◆ TEKST
Przejdź do głównych treściPrzejdź do wyszukiwarkiPrzejdź do głównego menu
Reklama
Reklama

WETA świętuje swoje 70-lecie

Refleksje biskupa łomżyńskiego Janusza Stepnowskiego o postaci Ludwika Henryka Bojanusa i o biblijnej przypowieści o pomnażaniu talentów otworzyły ornament obchodów 70-lecia "Wety". Zakończyło go wspólne zdjęcie "rodziny" i przyjaciół szkoły, na którym widać właśnie owe pomnożone talenty: siwowłosych absolwentów sprzed lat, czynnych, wysokiej rangi specjalistów, elitę weterynaryjną kraju, nauczycieli i nastolatków, którzy piszą już własną opowieść o cudownej "Wecie".
WETA świętuje swoje 70-lecie

Talenty

Niezwykły dzień niezwykłej szkoły rozpoczęła msza w intencji wszystkich, którzy w przeszłości i obecnie tworzyli właśnie to miejsce. Biskupowi Januszowi Stepnowskiemu towarzyszyli przy ołtarzu proboszczowie Katedry oraz parafii św. Andrzeja Boboli - Marian Mieczkowski i Andrzej Popielski, ksiądz Marcin Loba oraz ojciec Jan Bońkowski ze zgromadzenia Braci Mniejszych Kapucynów (reprezentanta nurtu wywodzącego  się od św. Franciszka, przyjaciela "braci mniejszych" nie mogło w tym dniu zabraknąć).

◆ ZADANIA DO ROZWIĄZANIA
[1] Odpowiedz krótko na podstawie tekstu o jubileuszu Wety:
(a) Kto wygłosił refleksje, które otworzyły obchody 70-lecia?
(b) Czym zakończyły się obchody?
(c) Z jakiego zgromadzenia pochodził ojciec Jan Bońkowski?
[2] Proszę przepisać bez zmian fragment tekstu o jubileuszu Wety od słów „Niezwykły dzień niezwykłej” do słów „tym dniu zabraknąć).” włącznie.

◆ Wiersze ze zbioru danych do lokalizowania elementów na ekranie
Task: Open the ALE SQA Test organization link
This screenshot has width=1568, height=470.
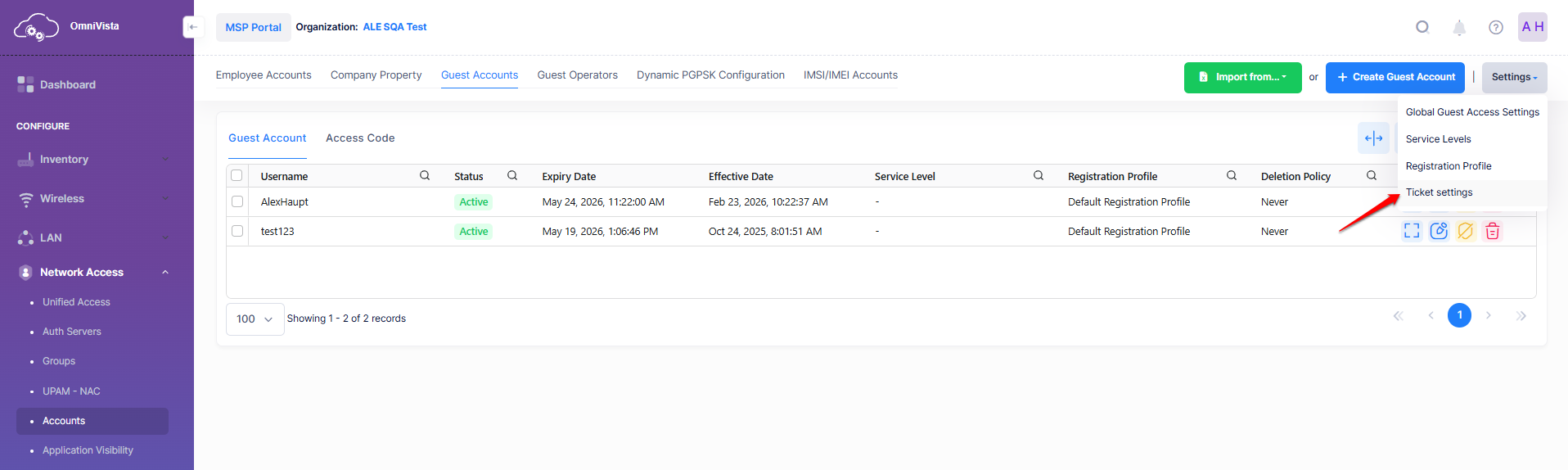Action: click(x=394, y=27)
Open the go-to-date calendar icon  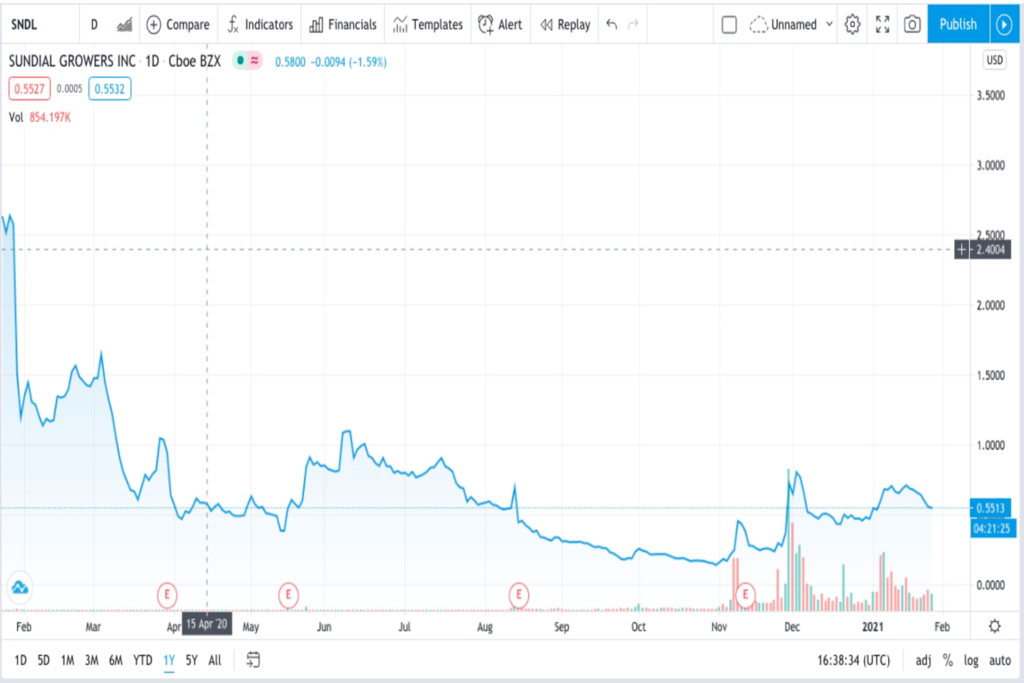click(253, 660)
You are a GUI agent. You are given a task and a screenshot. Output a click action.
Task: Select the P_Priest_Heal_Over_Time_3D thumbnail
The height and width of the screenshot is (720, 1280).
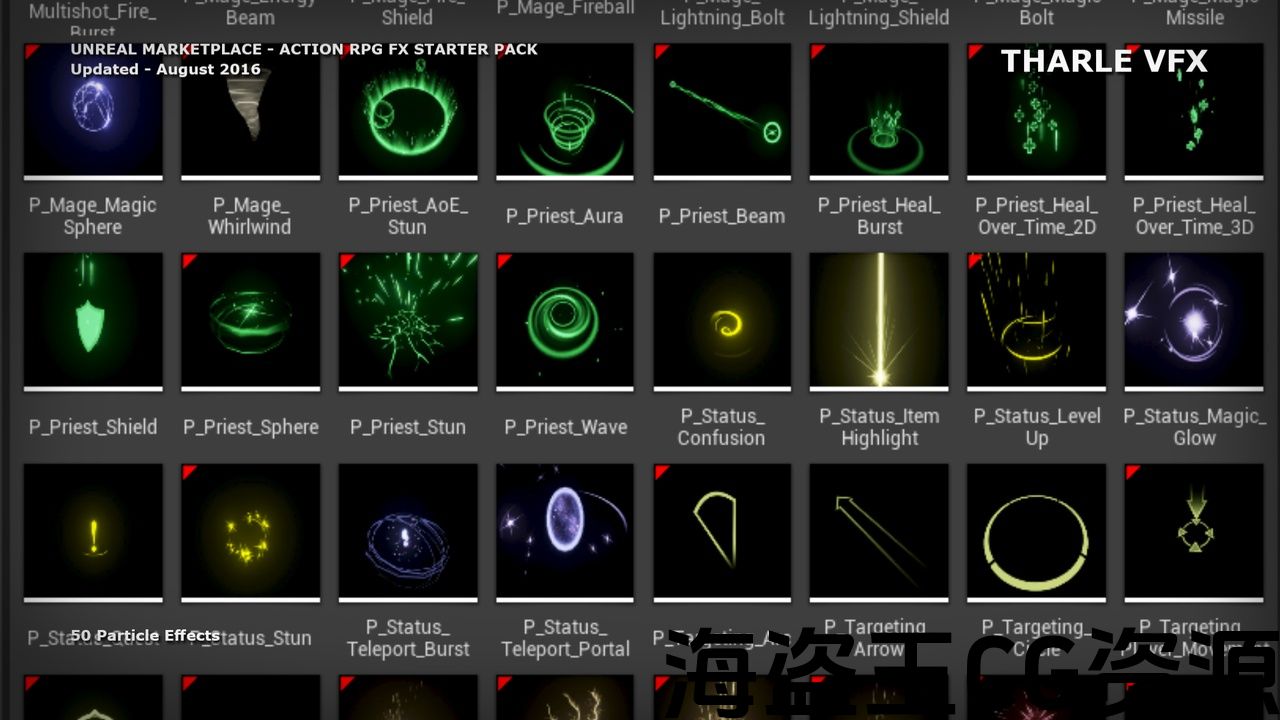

◆ ODPOWIEDZI
[1]
(a) Biskup łomżyński Janusz Stepnowski.
(b) Wspólnym zdjęciem „rodziny” i przyjaciół szkoły.
(c) Ze zgromadzenia Braci Mniejszych Kapucynów.

[2]
Niezwykły dzień niezwykłej szkoły rozpoczęła msza w intencji wszystkich, którzy w przeszłości i obecnie tworzyli właśnie to miejsce. Biskupowi Januszowi Stepnowskiemu towarzyszyli przy ołtarzu proboszczowie Katedry oraz parafii św. Andrzeja Boboli - Marian Mieczkowski i Andrzej Popielski, ksiądz Marcin Loba oraz ojciec Jan Bońkowski ze zgromadzenia Braci Mniejszych Kapucynów (reprezentanta nurtu wywodzącego  się od św. Franciszka, przyjaciela "braci mniejszych" nie mogło w tym dniu zabraknąć).